Problem details: Print the records exactly, starting at the line that contains "The height and width of the screenshot is (868, 402)." and ending at the line that contains "click(x=51, y=111)", and leave the pictures out.

Dataset entries:
[BEGIN]
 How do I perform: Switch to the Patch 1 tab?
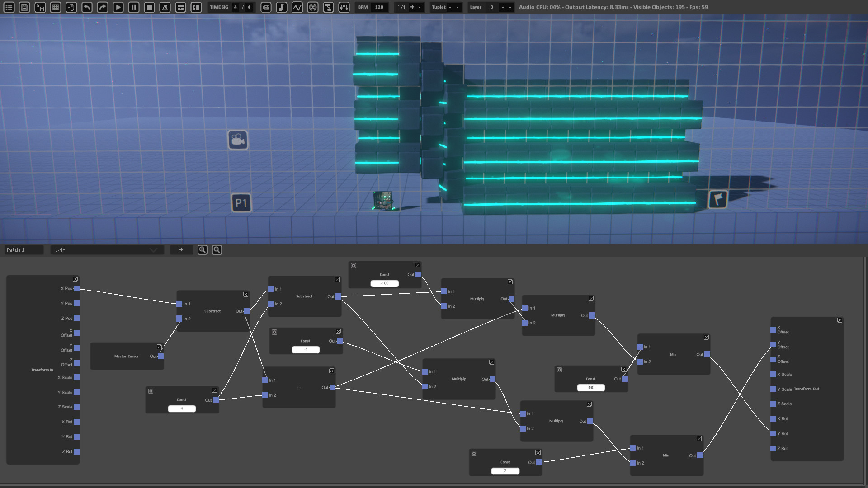pos(23,250)
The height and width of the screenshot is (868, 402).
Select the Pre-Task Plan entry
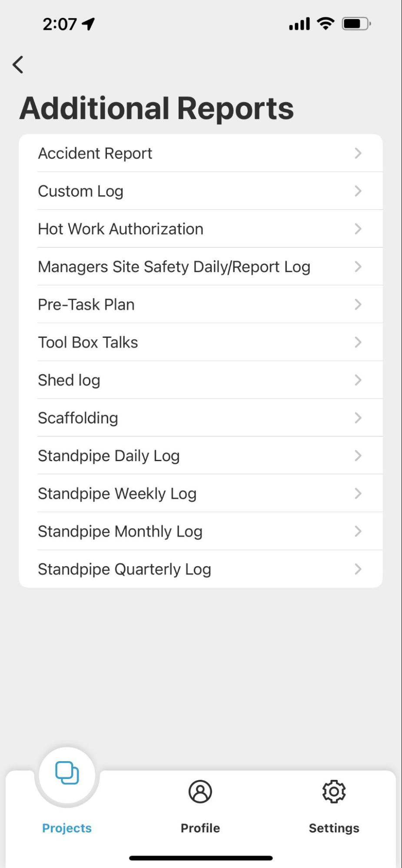86,304
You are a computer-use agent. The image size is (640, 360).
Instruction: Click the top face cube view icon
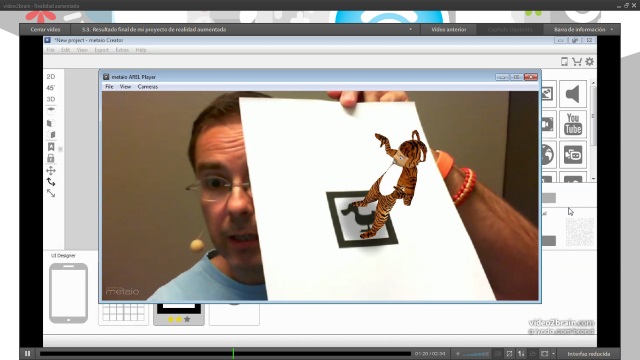click(x=51, y=111)
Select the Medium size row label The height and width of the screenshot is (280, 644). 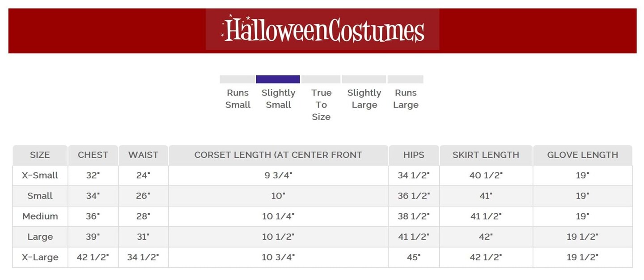click(x=40, y=216)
[END]
Task output:
The height and width of the screenshot is (868, 402).
Select the Pre-Task Plan entry
86,304
You are a computer-use agent. The image size is (640, 360).
Instruction: Click the top face cube view icon
click(x=51, y=111)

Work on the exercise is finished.